TERCERO. En materia de costas procesales, al estimarse el recurso de apelación y ser revocada la sentencia de instancia no hacemos expresa declaración sobre las originadas en la alzada.

En cuanto a las causadas en primera instancia, aún cuando se estima la demanda íntegramente, y rija el principio general del vencimiento objetivo que establecía el art. 523 de la Ley de Enjuiciamiento Civil de 1881, como regla general, también daba la posibilidad, dicho precepto legal, al Juez que "razonándolo debidamente aprecie la concurrencia de circunstancias excepcionales que justifiquen su no imposición".

Y en el caso concurren razones suficientes para su no imposición. Así, como decíamos en nuestra sentencia de fecha 12 de diciembre de 2002, "Este tipo de procesos especiales en materia de filiación son procesos de estado con una particular naturaleza y características (en la actual LEC: arts. 748 y siguientes). El objeto del procesó, por ser de orden público, es indisponible y la sentencia es constitutiva del nuevo estado civil correspondiente a la filiación judicialmente determinada." Y como en aquel caso, aquí la acción no se dirigió contra el padre, cuando la presentación de la demanda había fallecido, y por tanto se formuló contra sus hermanos, como sus herederos, fue necesaria la exhumación del cadáver para la realización de la prueba biológica, que fue la prueba decisiva para la determinación de la paternidad, y no puede considerarse que los demandados supieran a ciencia cierta que la demandante fuese hija del causante, incluso la Juez a quo pese a desestimar la demanda no hizo expresa condena en costas, precisamente por la clase de procedimiento en que nos encontramos; por todas estas razones consideramos en el presente caso que concurren razones suficientes excepcionales para no hacer expresa imposición de las causadas en la primera instancia, por tanto en ese pronunciamiento de la sentencia apelada debe ser mantenido.

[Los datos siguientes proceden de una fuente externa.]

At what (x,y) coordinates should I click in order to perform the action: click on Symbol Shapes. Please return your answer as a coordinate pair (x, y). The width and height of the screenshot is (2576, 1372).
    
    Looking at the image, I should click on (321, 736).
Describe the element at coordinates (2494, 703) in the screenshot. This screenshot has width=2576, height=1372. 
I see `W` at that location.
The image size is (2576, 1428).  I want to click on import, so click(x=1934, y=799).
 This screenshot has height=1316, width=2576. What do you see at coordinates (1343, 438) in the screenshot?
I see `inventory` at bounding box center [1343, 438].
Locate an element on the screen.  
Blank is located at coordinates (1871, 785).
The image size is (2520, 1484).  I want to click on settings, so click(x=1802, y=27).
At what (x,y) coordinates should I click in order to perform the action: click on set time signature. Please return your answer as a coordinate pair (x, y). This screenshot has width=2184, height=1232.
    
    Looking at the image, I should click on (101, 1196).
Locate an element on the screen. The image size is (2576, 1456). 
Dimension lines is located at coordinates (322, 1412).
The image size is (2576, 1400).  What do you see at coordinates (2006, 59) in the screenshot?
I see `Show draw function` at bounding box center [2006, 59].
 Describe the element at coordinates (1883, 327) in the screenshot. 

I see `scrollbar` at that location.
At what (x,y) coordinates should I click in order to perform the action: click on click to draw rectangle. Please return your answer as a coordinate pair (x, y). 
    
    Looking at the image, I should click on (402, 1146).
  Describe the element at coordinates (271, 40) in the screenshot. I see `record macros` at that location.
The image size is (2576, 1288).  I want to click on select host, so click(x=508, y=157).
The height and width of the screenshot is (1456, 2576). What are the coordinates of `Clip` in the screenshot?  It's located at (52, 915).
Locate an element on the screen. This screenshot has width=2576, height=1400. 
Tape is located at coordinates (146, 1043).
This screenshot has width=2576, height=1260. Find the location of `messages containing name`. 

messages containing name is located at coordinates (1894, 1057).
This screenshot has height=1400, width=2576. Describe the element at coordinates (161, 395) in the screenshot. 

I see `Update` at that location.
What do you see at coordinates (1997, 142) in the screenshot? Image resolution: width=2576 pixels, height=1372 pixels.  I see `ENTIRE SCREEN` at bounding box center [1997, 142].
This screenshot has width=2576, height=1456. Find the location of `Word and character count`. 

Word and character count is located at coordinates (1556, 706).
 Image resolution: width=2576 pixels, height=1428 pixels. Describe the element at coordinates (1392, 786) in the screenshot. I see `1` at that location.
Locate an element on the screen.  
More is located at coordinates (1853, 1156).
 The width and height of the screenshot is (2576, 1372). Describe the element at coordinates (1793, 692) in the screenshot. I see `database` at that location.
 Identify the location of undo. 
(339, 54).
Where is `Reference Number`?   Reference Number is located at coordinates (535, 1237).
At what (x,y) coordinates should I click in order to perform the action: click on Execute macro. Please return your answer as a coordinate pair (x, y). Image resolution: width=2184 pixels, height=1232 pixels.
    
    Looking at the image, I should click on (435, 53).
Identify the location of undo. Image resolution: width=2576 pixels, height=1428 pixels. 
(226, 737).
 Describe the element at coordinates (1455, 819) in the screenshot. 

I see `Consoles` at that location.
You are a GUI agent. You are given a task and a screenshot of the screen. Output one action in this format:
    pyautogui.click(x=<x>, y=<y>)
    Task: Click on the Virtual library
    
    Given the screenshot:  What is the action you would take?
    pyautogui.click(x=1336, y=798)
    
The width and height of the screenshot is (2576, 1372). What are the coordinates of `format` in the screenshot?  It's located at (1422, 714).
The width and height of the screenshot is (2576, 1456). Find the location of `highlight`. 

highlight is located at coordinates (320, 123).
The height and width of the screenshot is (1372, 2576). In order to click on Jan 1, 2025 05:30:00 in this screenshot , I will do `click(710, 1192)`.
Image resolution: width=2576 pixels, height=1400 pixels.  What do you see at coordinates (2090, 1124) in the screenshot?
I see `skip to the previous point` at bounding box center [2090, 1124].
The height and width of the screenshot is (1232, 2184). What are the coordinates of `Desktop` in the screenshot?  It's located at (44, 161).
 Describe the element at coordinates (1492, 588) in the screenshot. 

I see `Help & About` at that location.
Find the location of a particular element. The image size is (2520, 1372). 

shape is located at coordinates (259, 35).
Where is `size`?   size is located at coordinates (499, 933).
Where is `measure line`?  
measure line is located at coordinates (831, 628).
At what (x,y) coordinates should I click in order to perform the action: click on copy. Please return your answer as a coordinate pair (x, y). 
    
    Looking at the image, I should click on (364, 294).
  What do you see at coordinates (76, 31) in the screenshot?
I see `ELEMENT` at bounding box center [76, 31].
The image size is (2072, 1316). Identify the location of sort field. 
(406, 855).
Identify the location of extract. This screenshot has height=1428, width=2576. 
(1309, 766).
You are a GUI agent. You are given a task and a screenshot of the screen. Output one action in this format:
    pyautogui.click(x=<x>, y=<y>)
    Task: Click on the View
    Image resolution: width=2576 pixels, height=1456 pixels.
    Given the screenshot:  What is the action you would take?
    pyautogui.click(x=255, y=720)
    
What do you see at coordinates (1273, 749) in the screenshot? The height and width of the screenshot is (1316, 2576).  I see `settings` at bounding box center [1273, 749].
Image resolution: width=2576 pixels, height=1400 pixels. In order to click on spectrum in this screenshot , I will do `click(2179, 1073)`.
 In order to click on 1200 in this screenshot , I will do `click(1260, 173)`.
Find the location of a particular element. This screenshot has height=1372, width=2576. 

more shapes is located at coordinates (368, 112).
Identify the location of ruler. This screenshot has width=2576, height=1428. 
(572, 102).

Vistos los preceptos legales citados y demás de general y pertinente aplicación, en nombre del Rey y por la autoridad concedida por el Pueblo Español.

Fallo

Con estimación de los recursos de apelación interpuestos por la representación de Doña María Inés , contra los autos de fecha 12 de septiembre de 2000 y 12 de diciembre de 2000 del Juzgado de Primera Instancia de Ordes, revocamos las precitadas resoluciones, dejándolas sin efecto, y en particular el pronunciamiento sobre las costas derivadas de los recursos de reposición en su día interpuestos, de las que no se hace expresa imposición; y con estimación del recurso de apelación formulado contra la sentencia dictada el 23 de abril de 2001, revocamos dicha resolución, dejándola sin efecto, y en su lugar dictamos otra en la que, estimando la demanda formulada sobre reclamación de filiación no matrimonial, declaramos que Doña María Inés es hija no matrimonial de Don Oscar , y condenamos a los demandados Don Luis Francisco y Doña Isabel a estar y pasar por esta declaración, así como a que se proceda a la rectificación de la inscripción de nacimiento de Doña María Inés para que conste su filiación paterna en el Registro Civil correspondiente; todo ello sin hacer expreso pronunciamiento sobre las costas procesales causadas en ambas instancias.

Así, por esta nuestra sentencia de la que se llevará certificación al rollo de Sala lo pronunciamos, mandamos y firmamos.